Formalizing the Binding Problem

June 02, 2026 · Grace Period · 🏛 ICML 2026

Authors Lianghuan Huang, Yihao Li, Saeed Salehi, Yingshan Chang, Ansh Soni, Konrad P. Kording arXiv ID 2606.03976 Category cs.CV: Computer Vision Cross-listed cs.AI, cs.LG, q-bio.NC Citations 0 Venue ICML 2026

Abstract

Representations of the world, arguably, contain information about features (e.g. something is blue, something is a circle) but also information about which features are part of the same object (e.g. the circle is blue), which we call binding information. Any system with the ability to understand scenes with multiple objects must be able to solve the binding problem: it needs to know which features belong together.

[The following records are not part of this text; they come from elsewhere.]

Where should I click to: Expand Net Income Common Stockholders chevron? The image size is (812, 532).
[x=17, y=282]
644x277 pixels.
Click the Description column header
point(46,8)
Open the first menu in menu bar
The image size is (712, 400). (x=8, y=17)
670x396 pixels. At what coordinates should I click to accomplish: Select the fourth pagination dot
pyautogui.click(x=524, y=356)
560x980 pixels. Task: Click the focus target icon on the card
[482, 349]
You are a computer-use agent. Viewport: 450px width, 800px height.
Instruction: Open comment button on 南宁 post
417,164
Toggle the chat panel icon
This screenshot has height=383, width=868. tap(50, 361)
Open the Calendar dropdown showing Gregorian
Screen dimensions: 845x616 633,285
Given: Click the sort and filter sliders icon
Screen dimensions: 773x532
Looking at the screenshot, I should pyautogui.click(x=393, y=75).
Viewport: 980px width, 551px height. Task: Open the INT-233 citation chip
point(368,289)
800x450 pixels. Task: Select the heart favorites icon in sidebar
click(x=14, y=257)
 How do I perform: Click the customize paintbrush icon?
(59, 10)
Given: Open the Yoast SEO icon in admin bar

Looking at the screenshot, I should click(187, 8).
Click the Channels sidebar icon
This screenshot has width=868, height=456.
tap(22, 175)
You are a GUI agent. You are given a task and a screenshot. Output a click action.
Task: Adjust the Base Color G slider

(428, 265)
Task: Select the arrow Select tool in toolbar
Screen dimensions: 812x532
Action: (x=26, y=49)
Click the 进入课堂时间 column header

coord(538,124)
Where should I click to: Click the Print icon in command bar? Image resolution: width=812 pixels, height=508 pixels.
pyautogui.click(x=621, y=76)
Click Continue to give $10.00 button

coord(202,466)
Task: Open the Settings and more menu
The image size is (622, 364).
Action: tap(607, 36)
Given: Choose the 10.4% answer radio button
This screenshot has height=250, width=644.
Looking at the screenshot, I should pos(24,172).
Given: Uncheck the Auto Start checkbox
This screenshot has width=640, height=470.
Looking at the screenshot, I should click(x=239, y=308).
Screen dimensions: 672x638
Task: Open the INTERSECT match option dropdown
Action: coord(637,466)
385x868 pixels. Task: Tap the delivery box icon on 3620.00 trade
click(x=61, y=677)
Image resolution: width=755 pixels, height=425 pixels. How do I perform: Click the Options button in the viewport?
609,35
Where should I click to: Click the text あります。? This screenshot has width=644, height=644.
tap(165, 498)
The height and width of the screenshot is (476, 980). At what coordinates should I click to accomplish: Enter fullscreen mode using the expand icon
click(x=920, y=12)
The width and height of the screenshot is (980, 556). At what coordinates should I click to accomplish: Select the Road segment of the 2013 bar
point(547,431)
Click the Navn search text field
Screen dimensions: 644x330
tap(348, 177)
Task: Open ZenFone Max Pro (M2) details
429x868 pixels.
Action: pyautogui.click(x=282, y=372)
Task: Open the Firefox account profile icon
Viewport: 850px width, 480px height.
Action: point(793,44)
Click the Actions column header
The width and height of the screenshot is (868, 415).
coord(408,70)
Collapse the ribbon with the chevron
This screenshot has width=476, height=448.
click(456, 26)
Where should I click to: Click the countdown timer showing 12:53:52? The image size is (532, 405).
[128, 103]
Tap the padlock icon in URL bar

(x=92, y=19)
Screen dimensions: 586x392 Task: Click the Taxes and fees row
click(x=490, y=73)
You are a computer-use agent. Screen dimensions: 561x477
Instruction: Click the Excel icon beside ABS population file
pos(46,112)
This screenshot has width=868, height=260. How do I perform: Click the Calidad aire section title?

However, despite work showing that Vision Transformers (ViTs) know which patches belong together, it is not known whether current deep learning models learn to exhibit binding information, i.e., for features. We may believe that there is not much binding information, after all misattributing features to wrong objects is a common failure of ViT-based architectures, especially in scenes with objects sharing features. Here we formalize the binding problem with an information-theoretic approach, and introduce a probing method to measure binding information in model representations. We perform experiments on ViTs, measuring binding from different components of the architecture, such as the image summary token [CLS] or the spatial tokens. We use datasets with different binding challenges, such as feature sharing, occlusion, and natural features, while comparing the performance of several pre-trained ViTs. Overall, our research demonstrates binding as a key ingredient to strong visual recognition and reasoning.